On Dеcember 2, 1929, an involuntary petition in bankruptcy was filed against the bankrupt individually and as copartner in the firm of Kornbluth & Rothenberg. An offer of composition providing for the payment of all claims in full, 17% per cent, payable in cash and 82% per cent, in notes, was confirmed by the bаnkruptcy court February 20, 1930. On March 21, 1931, Kom-bluth filed a voluntary petition in bankruptcy, and was adjudicated a bankrupt on the same day. His petition for a discharge was filed March 7, 1932. The claim of the objecting creditor is based upon unpaid settlement notes of the bankrupt given pursuant to the composition in the prior proceedings. The objection relied on is that confirmation of the composition was equivalent to a discharge in bankruptcy, and that, since six years have not since elapsed, discharge in the present proceeding is forbidden by section 14b (5) of the Bankruptcy Act, 11 U. S. C. § 32(b) (5), 11 USCA § 32(b) (5). The referee held that the bankrupt was entitled to a discharge, and his report was confirmed by the District Judge. In re Kornbluth (D. C.) 1 Fed. Supp. 281 From the order granting a discharge, this appeal is taken.
Section 14(b) of the Bankruptcy Act provides that: “The judge shаll hear the application for a discharge and such proofs and pleas as may be made in opposition thereto by the trustee or other parties in interest, * * * and investigate the merits of the application and discharge the applicant unless he has * * * (5) bеen granted a discharge in bankruptcy within six years. * * * ”
Section 14e of the act, 11 U. S. C. § 32(c), II USCA § 32(c), states that “The confirmation of a composition shall discharge the bankrupt from his debts, other than those agreed to be paid by the terms of the composition and those not affectеd by a discharge.”

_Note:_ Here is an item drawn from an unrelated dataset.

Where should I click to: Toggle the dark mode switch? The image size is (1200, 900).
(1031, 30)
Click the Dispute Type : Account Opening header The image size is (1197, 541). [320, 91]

Section 1(12) of the act, 11 U. S. C. § 1(12), 11 USCA § 1(12), defines a discharge as “the release of a bankrupt from all of his debts which are provable in bankruptcy, except such as are excepted by this title.”
The appellant contends that the action of the bankruptcy court in confirming the offer of composition in the prior proceeding was tantamount to the granting of a discharge, and that the present application is therefore barred.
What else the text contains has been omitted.